SiriusDecisions has developed an implementation methodology that guides organizations through critical implementation decisions. Here are steps we go through with clients.

In my previous blog Should Your Organization Create a Demand Center? I talked about the important role that a demand center can play in the demand creation value chain and the business benefits we see organizations achieve when they implement a demand center strategy.

A couple weeks ago at SiriusDecisions’ fourth annual EMEA Summit in London, Massimo Sangiovanni – marketing VP for Europe and Africa at Motorola Solutions – shared the instrumental role the demand center has played in transforming his organization. He talked about the “Rule of One” – one user, one campaign; one campaign, many languages; one touch, once a month; one guardian of the send; one message, all platforms. Implementing and staying true to this rule is pretty impressive for an organization the size of Motorola Solutions!

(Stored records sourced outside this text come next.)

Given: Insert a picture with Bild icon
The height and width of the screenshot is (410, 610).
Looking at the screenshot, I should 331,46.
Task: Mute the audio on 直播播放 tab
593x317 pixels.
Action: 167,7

This demonstrates the need to establish clear rules and responsibilities between the demand center and its internal stakeholders. For this reason, SiriusDecisions has developed an implementation methodology that guides organizations through critical implementation decisions. In addition, we help organizations audit their existing demand centers. After all, as organizations grow and strategies evolve, the demand center must evolve too, so a regular checkup and diagnosis is best practice.

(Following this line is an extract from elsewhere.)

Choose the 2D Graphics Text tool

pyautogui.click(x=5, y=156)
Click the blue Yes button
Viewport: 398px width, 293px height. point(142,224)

Here are some of the implementation steps we go through with clients:

  1. Establish a common language. What’s a campaign? What’s a playbook? What’s a tactic? All parties involved must use the same terms and mean the same thing.
  2. Do an activity-mapping exercise. Demand centers represent a pragmatic approach that falls somewhere between centralization and decentralization. Therefore, organizations should agree upon and map which activities are highly customized/localized and therefore should remain in the field, and which activities are modular, or completely standardized, and can be owned by the demand center.
  3. Create and socialize a demand center service/program menu. Taking the output from the previous step, create the demand center’s menu of deliverables. The objective is to provide clarity around what the demand center does and does not do.
  4. Establish clear rules and interlocks for the demand center and its stakeholders. For example, if the demand center will provide nurturing flows, within what timeframe do they need to be ready? From whom, and when, will the demand center receive the content for the nurturing flows?
  5. Outline and agree upon an engagement model. This must cover planning (Which campaign framework and planning model will be used?); ad hoc requests (How will requests outside the demand center’s program menu be handled?); and account management rules (assign key constituents a “go to” person in the demand center team).

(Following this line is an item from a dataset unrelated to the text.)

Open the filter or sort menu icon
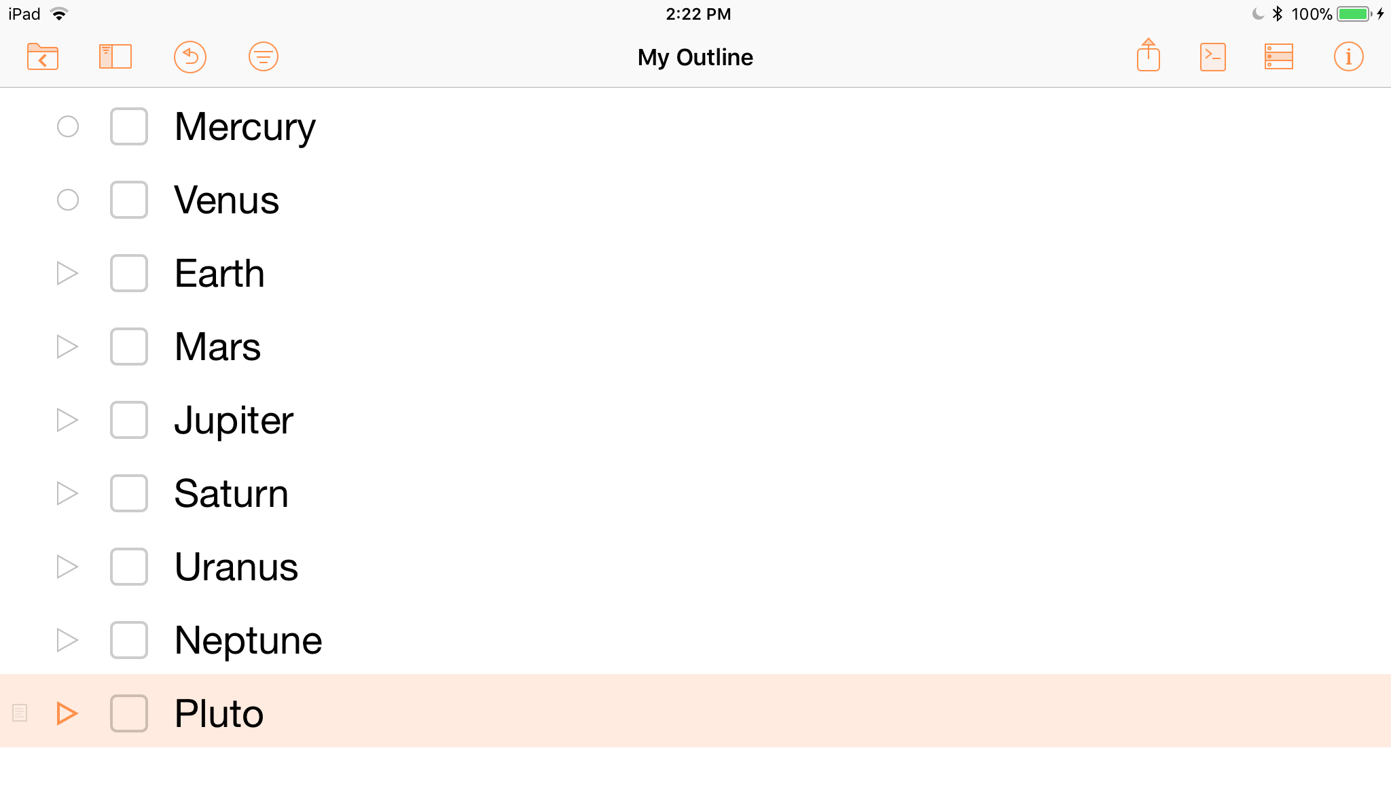Image resolution: width=1391 pixels, height=797 pixels. (x=264, y=56)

    Although this is not an exhaustive list of the steps and decisions required when considering a demand center strategy, it’s a good start toward defining the demand center’s purpose in a specific organization. Often organizations don’t have this clarity; as a result, they put at risk their objective of being successful with their demand creation efforts. As John F. Kennedy once said, “…effort and courage are not enough without clear purpose and direction.”